Mon père perdait la mémoire. Le médecin lui ordonnait force pilules pour la lui faire retrouver mais mon père oubliait de les prendre. Lorsqu’il se rappelait soudain qu’il avait dû laisser ses lunettes dans la salle à manger, il s’y précipitait. Mais arrivé là, il se demandait ce qu’il était bien venu chercher.
Ainsi en va-t-il de la mémoire, comme de la surdité. Elles ont un côté risible et l’autre tragique. En vieillissant, je retrouve les mêmes symptômes et les mêmes angoisses. Misère que de vieillir!
Les aide-mémoire ne sont guère d’une grande utilité. Et qui n’a jamais fait un nœud à son mouchoir, dans la rue, ou bien à son drap, la nuit, pour se demander plus tard à quoi se référait ce «pense bête»?
L’oubli est pourtant bien pratique. D’abord parce que la mémoire a besoin d’être sélective. Notre cerveau est trop petit pour tout emmagasiner. De plus, il y a des choses qu’il vaut mieux oublier sous peine de vivre dans le remords constant. J’aurais dû être plus généreux, écouter davantage, poser des questions, avoir l’air de m’intéresser au lieu de laisser tomber le malheureux qui me racontait ses misères.

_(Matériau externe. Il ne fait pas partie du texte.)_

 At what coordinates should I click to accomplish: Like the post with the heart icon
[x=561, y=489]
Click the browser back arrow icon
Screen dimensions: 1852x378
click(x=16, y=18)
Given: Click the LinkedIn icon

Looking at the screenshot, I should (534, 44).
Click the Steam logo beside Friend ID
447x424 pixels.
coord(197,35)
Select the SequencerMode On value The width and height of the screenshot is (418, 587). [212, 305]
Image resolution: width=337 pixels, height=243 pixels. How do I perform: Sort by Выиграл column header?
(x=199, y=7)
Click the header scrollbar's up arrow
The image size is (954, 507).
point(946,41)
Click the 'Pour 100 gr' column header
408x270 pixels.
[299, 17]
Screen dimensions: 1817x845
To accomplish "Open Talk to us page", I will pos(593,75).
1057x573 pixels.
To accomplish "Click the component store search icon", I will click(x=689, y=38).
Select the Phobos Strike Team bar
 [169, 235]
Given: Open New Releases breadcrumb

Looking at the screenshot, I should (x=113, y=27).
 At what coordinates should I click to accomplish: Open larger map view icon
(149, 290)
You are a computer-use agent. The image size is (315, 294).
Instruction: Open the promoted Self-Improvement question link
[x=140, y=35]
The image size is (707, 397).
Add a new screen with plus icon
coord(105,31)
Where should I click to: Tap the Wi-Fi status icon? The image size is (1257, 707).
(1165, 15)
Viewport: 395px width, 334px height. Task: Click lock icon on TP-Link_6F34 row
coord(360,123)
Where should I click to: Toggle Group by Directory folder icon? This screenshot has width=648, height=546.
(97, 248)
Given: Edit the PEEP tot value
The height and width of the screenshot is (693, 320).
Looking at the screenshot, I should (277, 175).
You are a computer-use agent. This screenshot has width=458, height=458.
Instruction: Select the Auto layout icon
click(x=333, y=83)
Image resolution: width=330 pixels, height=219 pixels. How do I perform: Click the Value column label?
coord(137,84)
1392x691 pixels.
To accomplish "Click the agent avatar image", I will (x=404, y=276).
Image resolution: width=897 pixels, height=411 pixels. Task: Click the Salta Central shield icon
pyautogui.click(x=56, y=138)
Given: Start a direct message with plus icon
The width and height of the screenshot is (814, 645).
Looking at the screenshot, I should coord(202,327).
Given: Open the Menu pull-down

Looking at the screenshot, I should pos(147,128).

Trop de mémoire mène à la rancune, comme dans le cas de la mule du pape de Daudet. Elle avait gardé sept ans le souvenir de son coup de pied! Et comment un pays pourrait-il continuer à vivre si la mémoire de sa défaite ne le quittait pas? Ainsi en est-il des ménages brisés. Et un auteur malmené par la critique aurait-il le courage de poursuivre son écriture s’il ressassait tout ce qu’on a dit de mal sur lui?